--- Task instructions ---
Could you write out every entry exactly as it stands?

-- Exercise data follows --

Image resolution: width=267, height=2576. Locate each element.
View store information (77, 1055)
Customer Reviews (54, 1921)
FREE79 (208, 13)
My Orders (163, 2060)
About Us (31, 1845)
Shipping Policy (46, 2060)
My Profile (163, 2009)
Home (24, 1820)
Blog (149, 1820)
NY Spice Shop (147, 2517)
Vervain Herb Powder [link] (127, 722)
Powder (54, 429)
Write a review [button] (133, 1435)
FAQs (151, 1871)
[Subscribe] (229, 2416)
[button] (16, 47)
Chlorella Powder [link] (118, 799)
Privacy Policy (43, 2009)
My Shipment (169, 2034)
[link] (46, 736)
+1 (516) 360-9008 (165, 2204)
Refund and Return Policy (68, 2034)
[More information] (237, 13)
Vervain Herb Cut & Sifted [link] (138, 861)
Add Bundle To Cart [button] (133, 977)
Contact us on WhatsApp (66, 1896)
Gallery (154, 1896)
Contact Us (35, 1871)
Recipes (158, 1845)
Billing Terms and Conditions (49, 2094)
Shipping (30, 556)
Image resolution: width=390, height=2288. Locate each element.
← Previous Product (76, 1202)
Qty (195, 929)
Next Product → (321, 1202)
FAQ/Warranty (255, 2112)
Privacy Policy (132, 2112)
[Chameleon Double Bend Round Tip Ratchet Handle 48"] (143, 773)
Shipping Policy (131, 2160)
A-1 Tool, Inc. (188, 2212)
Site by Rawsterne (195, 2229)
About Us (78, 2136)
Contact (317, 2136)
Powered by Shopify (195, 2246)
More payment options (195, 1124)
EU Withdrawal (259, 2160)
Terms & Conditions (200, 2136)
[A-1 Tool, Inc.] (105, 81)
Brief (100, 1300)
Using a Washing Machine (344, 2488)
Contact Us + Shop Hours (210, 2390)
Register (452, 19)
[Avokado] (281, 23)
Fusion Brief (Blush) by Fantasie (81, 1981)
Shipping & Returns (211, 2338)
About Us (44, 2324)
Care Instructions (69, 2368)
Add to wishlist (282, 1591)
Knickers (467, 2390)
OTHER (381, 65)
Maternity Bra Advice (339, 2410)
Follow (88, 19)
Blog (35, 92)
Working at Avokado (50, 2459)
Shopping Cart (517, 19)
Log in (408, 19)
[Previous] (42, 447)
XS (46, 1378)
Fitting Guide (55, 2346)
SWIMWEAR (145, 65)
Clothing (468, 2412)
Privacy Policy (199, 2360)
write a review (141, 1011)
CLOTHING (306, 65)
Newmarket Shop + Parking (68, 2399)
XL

-- Exercise data concluded --

--- Task response ---
Image resolution: width=267, height=2576. Locate each element.
View store information (77, 1055)
Customer Reviews (54, 1921)
FREE79 (208, 13)
My Orders (163, 2060)
About Us (31, 1845)
Shipping Policy (46, 2060)
My Profile (163, 2009)
Home (24, 1820)
Blog (149, 1820)
NY Spice Shop (147, 2517)
Vervain Herb Powder [link] (127, 722)
Powder (54, 429)
Write a review [button] (133, 1435)
FAQs (151, 1871)
[Subscribe] (229, 2416)
[button] (16, 47)
Chlorella Powder [link] (118, 799)
Privacy Policy (43, 2009)
My Shipment (169, 2034)
[link] (46, 736)
+1 (516) 360-9008 (165, 2204)
Refund and Return Policy (68, 2034)
[More information] (237, 13)
Vervain Herb Cut & Sifted [link] (138, 861)
Add Bundle To Cart [button] (133, 977)
Contact us on WhatsApp (66, 1896)
Gallery (154, 1896)
Contact Us (35, 1871)
Recipes (158, 1845)
Billing Terms and Conditions (49, 2094)
Shipping (30, 556)
Image resolution: width=390, height=2288. Locate each element.
← Previous Product (76, 1202)
Qty (195, 929)
Next Product → (321, 1202)
FAQ/Warranty (255, 2112)
Privacy Policy (132, 2112)
[Chameleon Double Bend Round Tip Ratchet Handle 48"] (143, 773)
Shipping Policy (131, 2160)
A-1 Tool, Inc. (188, 2212)
Site by Rawsterne (195, 2229)
About Us (78, 2136)
Contact (317, 2136)
Powered by Shopify (195, 2246)
More payment options (195, 1124)
EU Withdrawal (259, 2160)
Terms & Conditions (200, 2136)
[A-1 Tool, Inc.] (105, 81)
Brief (100, 1300)
Using a Washing Machine (344, 2488)
Contact Us + Shop Hours (210, 2390)
Register (452, 19)
[Avokado] (281, 23)
Fusion Brief (Blush) by Fantasie (81, 1981)
Shipping & Returns (211, 2338)
About Us (44, 2324)
Care Instructions (69, 2368)
Add to wishlist (282, 1591)
Knickers (467, 2390)
OTHER (381, 65)
Maternity Bra Advice (339, 2410)
Follow (88, 19)
Blog (35, 92)
Working at Avokado (50, 2459)
Shopping Cart (517, 19)
Log in (408, 19)
[Previous] (42, 447)
XS (46, 1378)
Fitting Guide (55, 2346)
SWIMWEAR (145, 65)
Clothing (468, 2412)
Privacy Policy (199, 2360)
write a review (141, 1011)
CLOTHING (306, 65)
Newmarket Shop + Parking (68, 2399)
XL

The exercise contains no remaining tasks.